按照这一方式,巴特沃斯IIR数字滤波器的设计过程为:
- 确定数字滤波器实际需满足的技术指标参数,包括通带截至频率Ωp、阻带起始频率Ωs、通带最大波动Ap、阻带最小衰减As
- 计算阶数N
- 根据阶数查询表,得到归一化系统函数Hα(P)的分母系数
- 去归一化得到Hα(s),至此得到模拟巴特沃斯滤波器。
- 利用双线性变换法,将s平面映射到z平面,得到数字巴特沃斯IIR滤波器。
四、算法仿真与结果分析
- 使用MATLAB软件中recordblocking函数录制一段4秒钟,采样频率为48000HZ的音频,录制完成后存为“Voice.wav”放置于桌面上。

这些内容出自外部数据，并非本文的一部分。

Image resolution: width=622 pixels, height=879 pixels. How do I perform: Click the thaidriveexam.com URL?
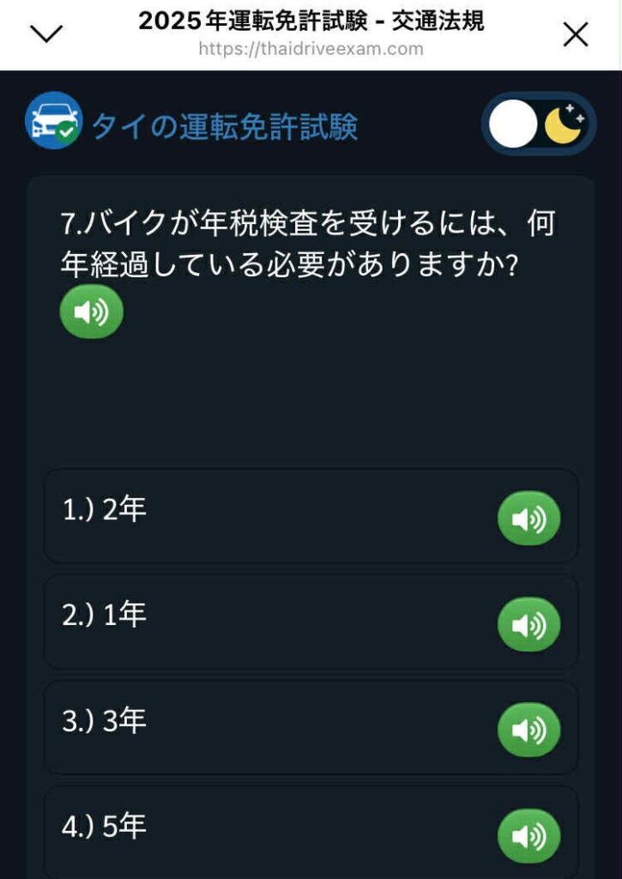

再使用同样的参数,在录制音频的同时加入背景噪声,录制完成后保存为“VoiceAddNoise.wav”放置于桌面上。
- 在MATLAB中使用以下程序读取音频信号
1.[voice_noise,Fs] = audioread('VoiceAddNoise.wav'); %音频文件
2.[voice,Fs] = audioread('Voice.wav'); %音频文件
3.t=0:1/Fs:1; % 时间轴
4.len=length(voice_noise);
5.y1=fft(voice,len); % 对信号做len点FFT
6.y2=fft(voice_noise,len); % 对信号做len点FFT
7.f=Fs*(0:len/2-1)/len;
- 对其进行快速傅里叶变换,如下所示
- 对比“Voice”与“VoiceAddNoise”的幅度谱图,发现语音信号频率集中在0-3kHZ的范围内,则在频率大于3000Hz的是需要滤掉噪声信号,于是设置通带截止频率为3000HZ,阻带截止频率为3800HZ,通带纹波最大衰减为3dB,阻带衰减为30dB通过以上参数设计IIR滤波器。
- 计算最小滤波器阶数N,调用MATLAB中butter函数快速设计低通滤波器,如下所示。
1.% 3.IIR滤波器设计
2.N=0; % 阶数
3.Fp=3000; % 通带截止频率1000Hz
4.Fc=3800; % 阻带截止频率2000Hz
5.Rp=3; % 通带波纹最大衰减为1dB
6.Rs=30; % 阻带衰减为60dB
7.% 3.0计算最小滤波器阶数
8.na=sqrt(10^(0.1*Rp)-1); % 开根号
9.ea=sqrt(10^(0.1*Rs)-1); % 开根号
10.N=ceil(log10(ea/na)/log10(Fc/Fp)); % 朝正无穷大方向取整
11.% 3.1巴特沃斯滤波器
12.Wn=Fp*2/Fs;
13.[Bb,Ba]=butter(N,Wn,'low'); % 调用MATLAB_butter函数快速设计滤波器
14.[BH,BW]=freqz(Bb,Ba); % 绘制频率响应曲线
15.Bf=filter(Bb,Ba,voice_noise); % 进行低通滤波
- 滤波器设计完成后,在MATLAB平台上调用函数filter对信号实现低通滤波,绘制语音信号去噪前后时域图,频域幅度图形并进行比较。通过频谱图可以看出,高于3kHZ的信号被削减,同时播放去噪后的语音文件,发现蝉鸣声消失,只留下人声信号。
五、关键参数的调试与分析
- 设置通带截至频率为3300HZ,阻带截至频率为3800HZ,通带纹波最大衰减3dB,阻带衰减30dB,由频谱图看出在0-3kHz的语音信号频谱中出现了失真现象,如下图所示。
- 调整通带截止频率为3000HZ,阻带截止频率为3800HZ,通带纹波最大衰减为3dB,阻带衰减为30dB,尽管有部分语音信号被削弱,但整体未出现大幅度失真,并且成功滤除高于3kHZ的蝉鸣信号,如下图所示。
六、参考文献
[1] 庞建丽,高丽娜.基于Matlab的IIR数字滤波器设计方法比较及应用[J].黄淮学院(现代电子技术),2010 (11): 103-105
[2] 岳学东,买鹏.基于MATLAB的FIR数字滤波器最优设计[J].中国科技信息,2005
[3] 程佩青.数字信号处理教程[M].北京:清华大学出版社,2002
[4] 赵晓群,张洁.巴特沃斯低通滤波器的实现方法研究[J]。大连民族学院学报,2013,15(01):72-75.